Como dice el epígrafe, estamos en constante búsqueda de una reafirmación como individuos y como individuos pertenecientes a un pueblo. Vosear a nuestros interlocutores nos distingue como argentinos de casi todo el resto de los hispanohablantes, y de alguna manera es un orgullo que no estamos dispuestos a negociar (todos sabríamos tutear a alguien llegado el caso, pero generalmente preferimos mantener nuestra lengua tal como la usamos). ¿Y nuestros interlocutores nos entienden? Sí, pero ellos no dejarán de tutearnos. Cada uno utilizará su idiolecto, pero todos estarán hablando el mismo idioma.

Las diferencias en los sonidos ni las tocaremos, pues son muy obvias. Sin embargo, al pensar en una lengua, generalmente pensamos en el léxico, en las palabras que usamos. Y son mucho más distintas de lo que podríamos imaginar. Por ejemplo, tres estrofas de canciones populares y actuales:

 

“Me pillaron diez quinientas

y un peluco marca Omega
con un pincho de cocina en la garganta”

Joaquín Sabina (España) – “Pacto entre caballeros”

 

“y luego miro al pesero que va medio pedo
jugando carreras con los pasajeros ”

Molotov (México) – “Hit me”

 

“No te asustes por lo que te cuento
pero en mi vecindario todo esto es cierto
todos tienen fierros, yuta tiene miedo”

Intoxicados (Argentina) – “Una vela”

 

“Pillar”, “diez quinientas”, “peluco”, “pincho”, “pesero”, “ir medio pedo”, “fierros”, “yuta”. Ocho expresiones distintas en ocho líneas distintas. Y el mismo idioma. El léxico va en franco aumento, y constantemente se buscan crear nuevos códigos para compartir con un grupo más reducido de gente. Mientras que en los distintos países de igual idioma se habla de forma diferente, al interior de las sociedades las divisiones también se hacen cada vez más notorias, con idiolectos divididos por clases, edades, grupos de trabajo y muchos otros.

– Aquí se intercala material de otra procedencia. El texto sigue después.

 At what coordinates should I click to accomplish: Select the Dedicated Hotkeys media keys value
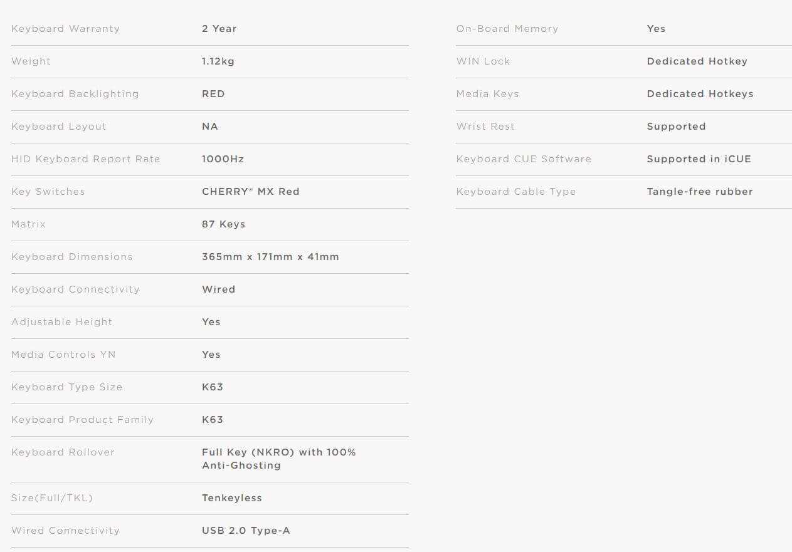(x=700, y=94)
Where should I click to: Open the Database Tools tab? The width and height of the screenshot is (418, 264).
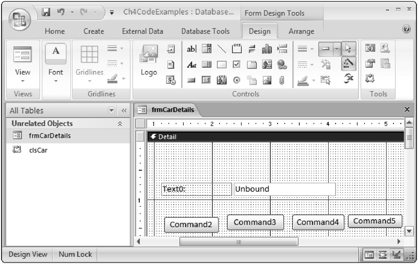point(205,31)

Entre estudiantes de Medicina, por ejemplo, no hablan de la materia “Patología”; dicen “Pato”. Al decirlo de esa forma no sólo se ahorran 5 letras, sino que se conforman como grupo distintivo del resto, se aúnan en un sentimiento de pertenencia que no los deja solos frente al resto de la sociedad. Casos como este existen millones. Por ejemplo, el clásico lunfardo argentino y tanguero, lleno de palabras deformadas provenientes de napolitanos, gallegos y otros inmigrantes. O, para analizar un caso más específico aun, se puede pensar en la relación entre el lenguaje coloquial argentino y el campo: “sos un grasa / un mala leche / una yegua / un potro” son expresiones directamente derivadas del ámbito en el que vivimos (o en el que habitaron nuestros antepasados). Y nosotros las entendemos porque “estamos curtidos”.

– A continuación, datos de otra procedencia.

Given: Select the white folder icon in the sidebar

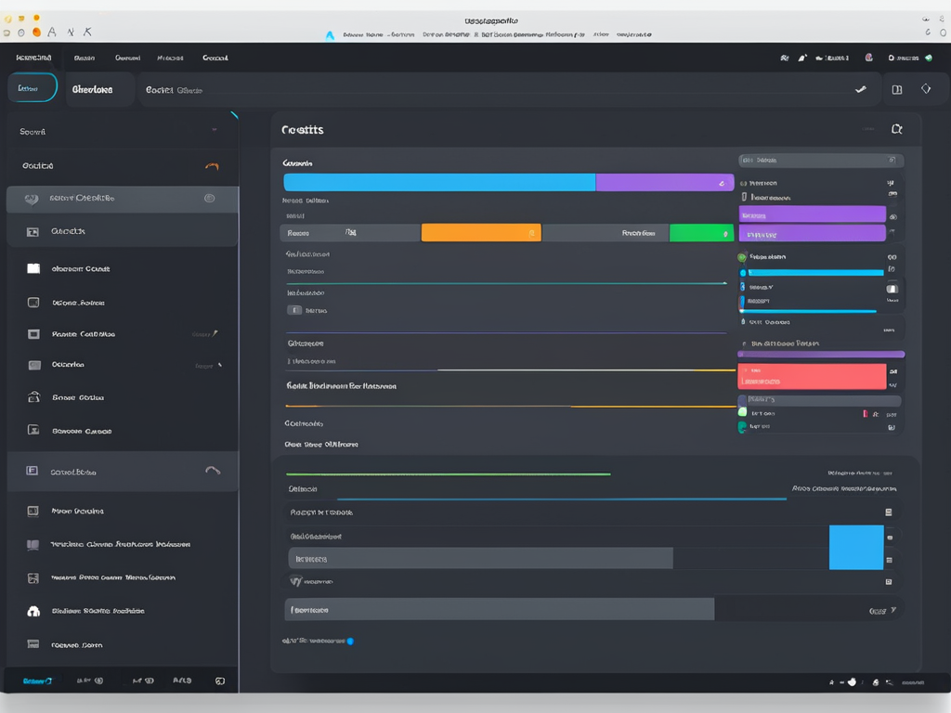Looking at the screenshot, I should (x=33, y=268).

En base a la idea de Jauss que planteamos al principio, sumado a los ejemplos presentados (y a los miles de ejemplos omitidos), podríamos llegar a pensar en un futuro, posiblemente muy lejano, en el que dejemos de hablar todos castellano y en el que la lengua sea “argentino”, “mexicano” o “español” según el caso. Claro, para que esto suceda habría que pensar en un cambio en la forma de crear oraciones, es decir, cambios en la sintaxis y en las estructuras generales, y no solamente en las distintas variantes semánticas, que siempre nos dan lugar a preguntar: ¿qué quiere decir “pincho”?

Y, por supuesto, desde el otro lado tendemos a la universalización del lenguaje, con la incorporación galopante de palabras inglesas y de neologismos derivados de los abruptos cambios tecnológicos. En definitiva, no hace falta hacer futurología, sino simplemente ser capaces de observar qué sucede hoy con nuestra lengua.